A young orangutan trying to be elusive in the tree tops of Gunung Palung National Park. Photo © GPOCP
Beth Barrow followed Brodie to present about the KKL Project. We are often asked what is KKL, it stands for Kelasi and Kelempiau, which is the Red Leaf Monkey and the Bornean Agile Gibbon in Bahasa Indonesia. This project focuses on ecological systems including distribution and populations of both plants and animals. The KKL Project also records temperature and rainfall at 12 weather stations positioned strategically over the two ridges of Mount Palung and Mount Panti.  It is very interesting to see the differences in rainfall and other variables between each station considering their relative close proximity!  Beth explained their five different methods used in the field (phenology, camera traps, census routes, behavioral follows and weather stations), all aimed at collecting data on factors limiting vertebrate population dynamics in GPNP.  One of the most interesting aspects of the KKL Project, and their most recent addition as of 2015, is their camera trap program.
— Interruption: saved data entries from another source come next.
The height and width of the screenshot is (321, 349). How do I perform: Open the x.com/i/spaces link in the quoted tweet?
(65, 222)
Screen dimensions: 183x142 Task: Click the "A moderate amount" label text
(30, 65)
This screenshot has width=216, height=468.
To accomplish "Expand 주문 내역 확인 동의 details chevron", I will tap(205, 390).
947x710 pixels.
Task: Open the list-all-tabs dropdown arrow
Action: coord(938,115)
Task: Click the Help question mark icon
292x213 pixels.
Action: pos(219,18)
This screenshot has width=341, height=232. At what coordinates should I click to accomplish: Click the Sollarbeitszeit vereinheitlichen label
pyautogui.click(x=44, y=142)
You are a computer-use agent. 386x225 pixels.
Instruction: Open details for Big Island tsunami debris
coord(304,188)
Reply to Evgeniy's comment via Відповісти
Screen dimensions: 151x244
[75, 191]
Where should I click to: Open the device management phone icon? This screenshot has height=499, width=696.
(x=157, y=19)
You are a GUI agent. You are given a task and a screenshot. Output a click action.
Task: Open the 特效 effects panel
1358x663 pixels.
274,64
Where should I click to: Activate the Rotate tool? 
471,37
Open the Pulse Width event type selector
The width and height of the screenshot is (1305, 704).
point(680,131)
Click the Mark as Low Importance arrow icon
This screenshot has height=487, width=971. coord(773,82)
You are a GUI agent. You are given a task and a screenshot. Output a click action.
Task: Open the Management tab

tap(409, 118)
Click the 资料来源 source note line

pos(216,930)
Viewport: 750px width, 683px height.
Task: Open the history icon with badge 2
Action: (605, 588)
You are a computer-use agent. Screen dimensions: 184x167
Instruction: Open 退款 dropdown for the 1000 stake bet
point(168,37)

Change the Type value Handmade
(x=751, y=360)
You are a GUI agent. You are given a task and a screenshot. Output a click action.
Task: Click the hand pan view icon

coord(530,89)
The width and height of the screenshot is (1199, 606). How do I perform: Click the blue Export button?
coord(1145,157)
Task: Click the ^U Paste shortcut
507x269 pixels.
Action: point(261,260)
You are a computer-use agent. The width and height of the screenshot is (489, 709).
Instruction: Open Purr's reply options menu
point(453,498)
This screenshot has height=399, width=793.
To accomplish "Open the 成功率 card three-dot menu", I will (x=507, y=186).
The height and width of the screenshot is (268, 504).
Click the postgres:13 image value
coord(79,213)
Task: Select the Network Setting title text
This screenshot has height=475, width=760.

She included some interesting footage of elusive species that had never been recorded at Cabang Panti before.  Beth then went on to outline some results from their research into gibbon and leaf monkey population dynamics and the factors limiting them.  Specifically, those habitats over 800 meters in elevation are of extremely low quality for these two primate species.  Populations there would likely cease to exist if it weren’t for immigration from the lowland habitats.
A mother pangolin carrying her baby on her tail at Cabang Panti Research Station in Gunung Palung National Park, West Kalimantan, Indonesia.
A mother pangolin carrying her baby on her tail recorded at Cabang Panti Research Station in Gunung Palung National Park, West Kalimantan, Indonesia. Video courtesy of 

Project KKL.
We ended the presentation with a quick review of how the students can work with us and conduct research at Cabang Panti. We also held a question and answer session with some intriguing inquiries about each program that we were all happy to answer. It was exciting to see such enthusiastic students and we hope everyone went away better informed about our conservation and research projects. We look forward to continuing our work with our current students and hope these presentations inspired a new generation of students to study conservation and to conduct wildlife research.
The project managers with some of the students after the presentations. Photo © GPOCP.